How can I get the KKBox split as described in the paper?

havakv / pycox

Survival analysis with PyTorch

BSD 2-Clause "Simplified" License

832 stars 193 forks source link

How can I get the KKBox split as described in the paper? #61

Closed LeeJunHyun closed 3 years ago

LeeJunHyun commented 3 years ago

I really appreciate your commitment to this field.

I got kkbox dataset by using kkbox.read_df().

The kkbox dataset consists of 2,814,735 instances, so how can I get the same split as described in the paper?

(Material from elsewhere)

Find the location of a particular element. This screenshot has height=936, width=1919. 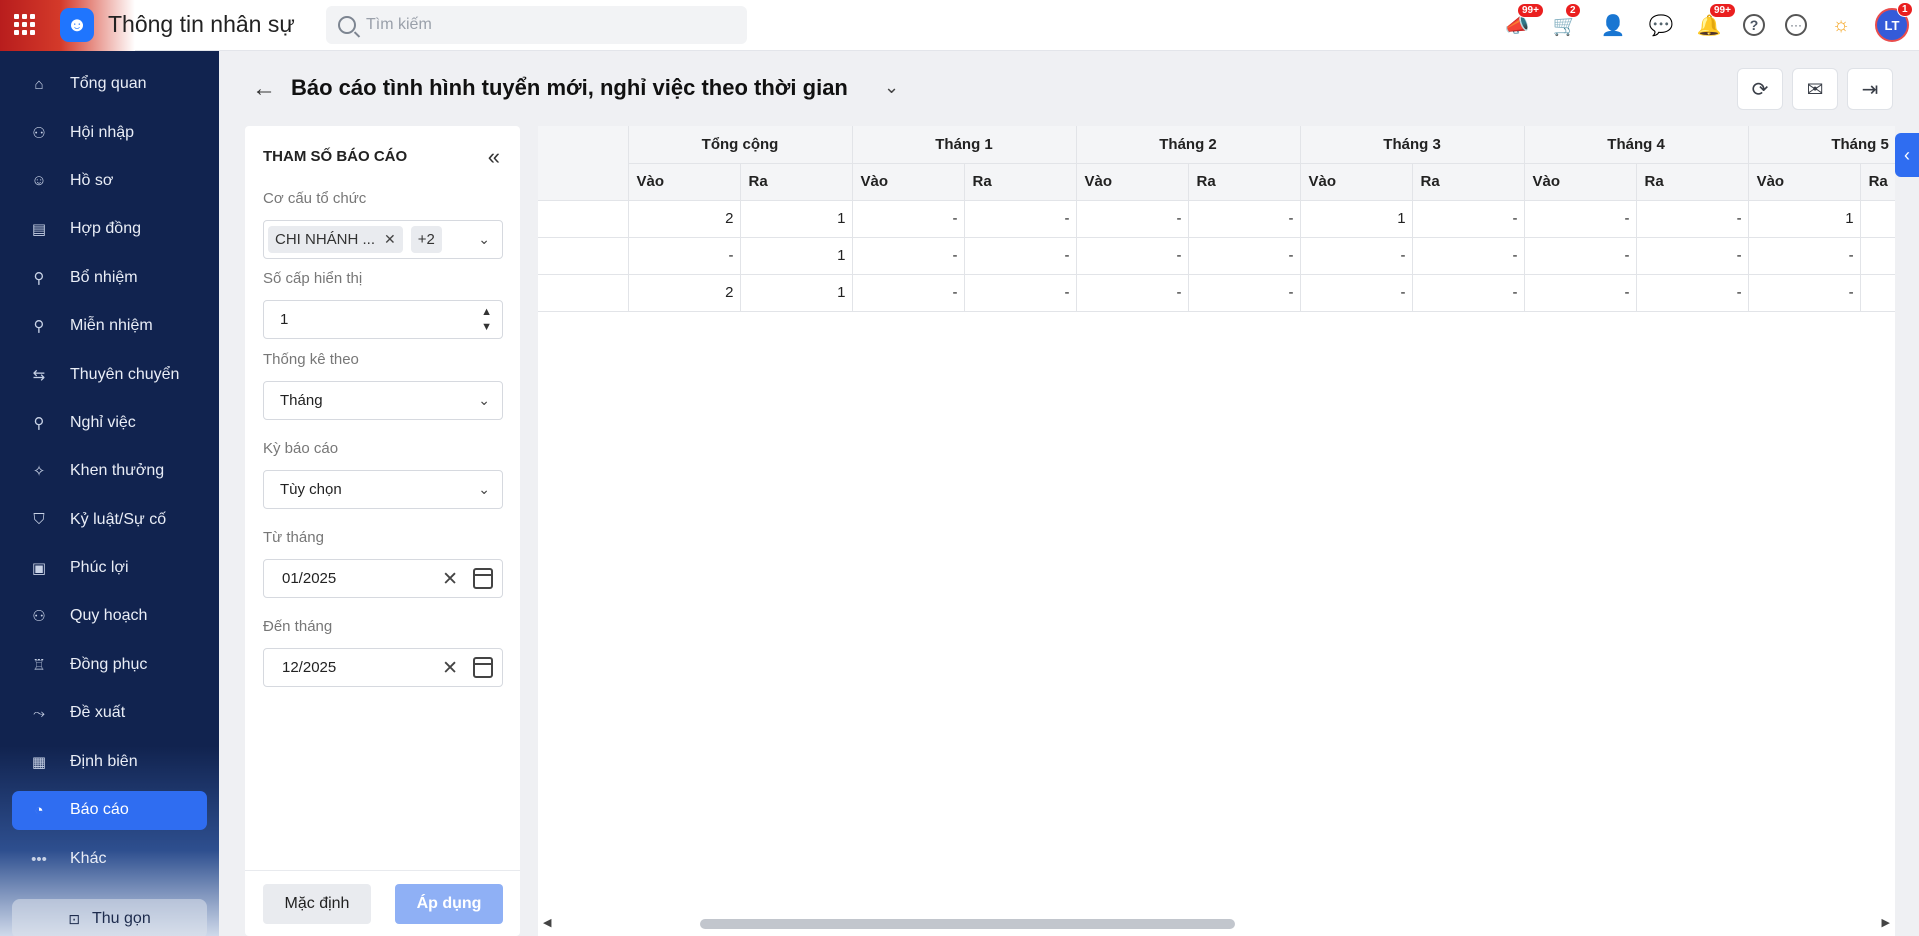

sidebar-item-6: ⇆ Thuyên chuyển is located at coordinates (110, 374).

In the paper, there are 1,786,333 train samples, 661,748 test samples, and 198,665 valid samples. (2,646,746 instances in total)

Thanks.

havakv commented 3 years ago

Thank you for the kind words!

You're probably looking for kkbox_v1.read_df() which is the dataset used in "Time-to-event prediction with neural networks and Cox regression".

The dataset in kkbox.read_df() is used in the paper "The Brier Score under Administrative Censoring: Problems and Solutions" and has some improvements compared to kkbox_v1 in addition to administrative censoring times.

havakv commented 3 years ago

From the read_df docs you can see that kkbox_v1.read_df accepts arguments for training, validation and test set.

LeeJunHyun commented 3 years ago

@havakv Thank you so much! Your reply is a great help for me :)

havakv commented 3 years ago

Happy to help! I'll close this issue then, and you can reopen it if you don't consider it solved.